Web Text-ures Logo
Web and Book design,
Copyright, Kellscraft Studio
1999-2007


(Return to Web Text-ures)
Click Here to return to
In India
Content Page


Return to the Previous Chapter
Kellscraft Studio Logo
(HOME)

XX
THE CANAL

No rain had fallen for the better part of six months, and the snows were as yet unloosened about the shoulders of the Himalaya. Out of the foothills the Jumna issued on to the endless level, like a thread of blue water on a broad belt of dead-yellow sand and round-worn pebble. Over and under and through scrambled the scanty trickle — a profitless thimbleful, you would say, to the vast plains and dry-lipped deserts below.

Following it through the thickets and over the stones, you come to a road raised on a long embankment; and following that, you find it presently closes in on the river. The stream, confined on this side, appears to gather weight, and slides along the more swiftly, as if making up its mind to a purpose.

PROVIDED MATERIAL »
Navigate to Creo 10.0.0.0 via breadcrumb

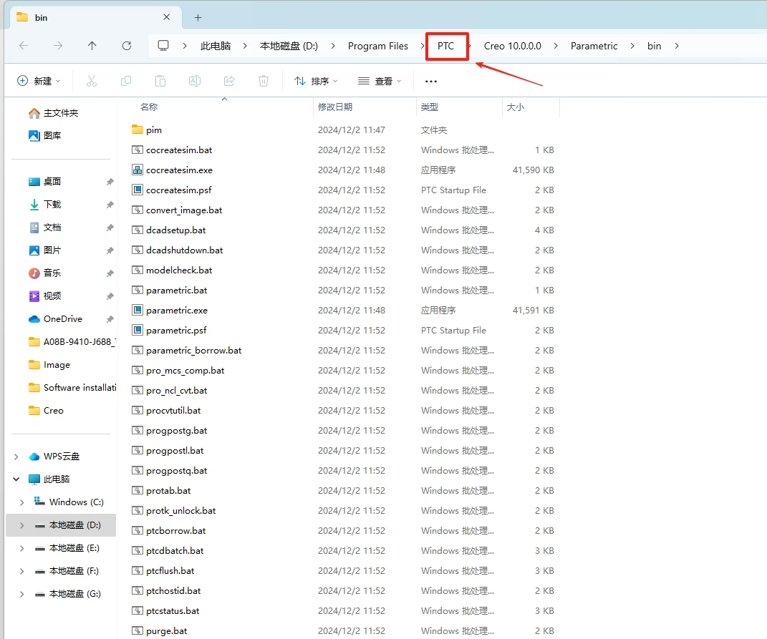[512, 45]
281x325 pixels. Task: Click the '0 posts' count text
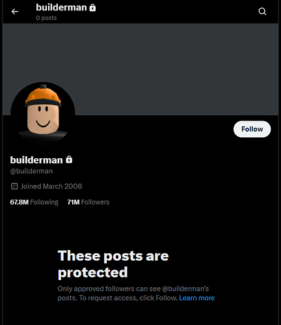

WORK TO DO »
A: List every hyphenated word in the two paragraphs of the canal passage.
B: Transcribe the canal passage from "No rain had" up to and including "to a purpose.".
The data here come from a different source than the canal passage.

TASK RESPONSES »
A: dead-yellow, round-worn, dry-lipped

B:
No rain had fallen for the better part of six months, and the snows were as yet unloosened about the shoulders of the Himalaya. Out of the foothills the Jumna issued on to the endless level, like a thread of blue water on a broad belt of dead-yellow sand and round-worn pebble. Over and under and through scrambled the scanty trickle — a profitless thimbleful, you would say, to the vast plains and dry-lipped deserts below.

Following it through the thickets and over the stones, you come to a road raised on a long embankment; and following that, you find it presently closes in on the river. The stream, confined on this side, appears to gather weight, and slides along the more swiftly, as if making up its mind to a purpose.